In rock music, fans are often on a first-name basis with band members, like John, Paul, George, and Ringo. In salsa during the boom of the 1970s, fans started demanding musician credits on every album because, as with jazz, they followed the sidemen sometimes as much as the featured front.
But in mariachi music, the accomplished musicians who play and record with famous bands often go unheralded. Fans frequently know superstar vocalists or band directors, such as Silvestre Vargas and Pepe Villa, whose mariachis carry their names.  But credits are often missing for even the best violinists, trumpet players, and guitarists in a mariachi, including those who play for decades with the same ensemble.

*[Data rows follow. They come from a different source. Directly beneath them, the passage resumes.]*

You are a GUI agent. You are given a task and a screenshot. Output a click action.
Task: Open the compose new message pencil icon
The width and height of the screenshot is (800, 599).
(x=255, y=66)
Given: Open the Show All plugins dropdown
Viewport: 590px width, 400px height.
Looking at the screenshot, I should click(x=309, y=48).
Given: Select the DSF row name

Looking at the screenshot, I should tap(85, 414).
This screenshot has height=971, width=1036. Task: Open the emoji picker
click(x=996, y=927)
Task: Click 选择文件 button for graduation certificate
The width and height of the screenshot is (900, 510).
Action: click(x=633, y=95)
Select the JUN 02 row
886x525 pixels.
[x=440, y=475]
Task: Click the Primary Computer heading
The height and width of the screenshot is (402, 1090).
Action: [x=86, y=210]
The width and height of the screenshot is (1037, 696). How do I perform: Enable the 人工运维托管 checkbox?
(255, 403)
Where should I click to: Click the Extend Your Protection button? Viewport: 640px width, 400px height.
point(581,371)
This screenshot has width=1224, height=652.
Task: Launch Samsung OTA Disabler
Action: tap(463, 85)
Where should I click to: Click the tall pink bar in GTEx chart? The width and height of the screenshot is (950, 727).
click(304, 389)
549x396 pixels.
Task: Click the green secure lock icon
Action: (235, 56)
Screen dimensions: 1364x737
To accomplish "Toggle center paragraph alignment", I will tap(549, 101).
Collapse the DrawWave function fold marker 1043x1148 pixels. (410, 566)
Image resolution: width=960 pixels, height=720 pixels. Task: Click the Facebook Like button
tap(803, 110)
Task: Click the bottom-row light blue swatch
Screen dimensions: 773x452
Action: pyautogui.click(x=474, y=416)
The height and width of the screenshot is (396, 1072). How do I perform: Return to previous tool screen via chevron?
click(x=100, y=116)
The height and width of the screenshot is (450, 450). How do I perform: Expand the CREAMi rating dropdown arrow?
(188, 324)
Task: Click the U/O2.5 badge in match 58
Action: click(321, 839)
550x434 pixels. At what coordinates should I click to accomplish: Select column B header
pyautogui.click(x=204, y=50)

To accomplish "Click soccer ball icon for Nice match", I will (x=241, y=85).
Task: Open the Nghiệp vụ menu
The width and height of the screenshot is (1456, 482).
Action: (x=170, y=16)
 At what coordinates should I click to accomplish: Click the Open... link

So when a veteran mariachi musician is singled out and recognized for his contributions, the honor is all the more noteworthy. This month, fans and colleagues paid tribute to trumpet player Rigoberto Mercado, a member of the Mariachi Vargas de Tecalitlán for more than a quarter century. The native of Tequila, Jalisco, was honored during the 21st annual Mariachi Vargas Extravaganza, which took place in San Antonio, Texas, November 15-21. The mission of the event, organized by promoter Cynthia Muñoz, is to showcase artists who have made significant contributions to the mariachi genre.
Mercado first joined the Mariachi Vargas in 1966. He went on to make scores of individual recordings with the band, mostly uncredited, as well as hundreds more as an anonymous accompanist for some of the greatest singers in the genre. But it’s almost impossible to know which songs or which albums he actually played on, according to Jonathan Clark, a mariachi musician and historian.
“Probably far less than 1 percent of mariachi recordings credit the individual musicians,” says Clark, who authored the section on mariachi music for the book about the UCLA archive, The Strachwitz Frontera Collection of Mexican and Mexican American Recordings. “I think there have been only two albums in Mariachi Vargas’ history that do this.”
Some determined fans have tried to identify musicians they recognize from album covers, but that’s also unreliable.
“The problem is that often the musicians on the covers don’t coincide with those who actually made the recordings, or only partly coincide,” explains Clark. “Many of these LPs were assembled from different sessions, often years apart and featuring different players.”
Clark has helpfully put together a list of recordings on which Mercado is known to have performed. The list appears at the end of his recent blog about Mercado and his Mariachi Extravaganza tribute, posted at Muñoz’ website,
Many of those albums are included among the band’s many recordings represented in the Frontera Collection, found under variations of the name Mariachi Vargas and/or Mariachi Vargas de Tecalitlán
A specific search in the Frontera database by the trumpeter’s name yields a list of seven tracks, all from the group’s 75th anniversary album, LXXV Aniversario (Arcano DKL1-3251), a collection of mariachi standards. This is the U.S. version of the same album originally released in 1973 by RCA Mexico (RCA Victor MKS-1977) and features a total of 11 tracks.
Since the tracks emphasize instrumentals, the virtuosity of individual musicians is clearly on display, such as on “Las Alazanas” or “Alma Llanera.” Here, Mercado shares trumpet credits with his longtime collaborator Federico Torres Martinez. The album frequently showcases their horn section, which was tight, bright, and memorably harmonious. Says Clark: “The combination of Federico Torres (on first) and Rigoberto Mercado (on second) was the most stable and enduring trumpet duet Mariachi Vargas has had to date.”
Interestingly, this album not only credits the musicians but shows their pictures on the back cover. On my private copy of the Mexican RCA release, the musicians’ portraits are arrayed along the edges and bathed in primary colors. Mercado’s pink picture shows him in a formal pose holding his trumpet, identified by his full name, Rigoberto Mercado Alvarez. His partner’s picture in blue is just below his.
In addition to being celebrated, at the Mariachi Vargas Extravaganza Mercado delivered a presentation during the Director’s Workshop, attended by mariachi directors from throughout the region. Appropriately, the title of his lecture was “Secretos a Voces: Frequently Overlooked Details that Distinguish a Superior Mariachi.” 
One of those secrets, of course, is the unheralded sideman.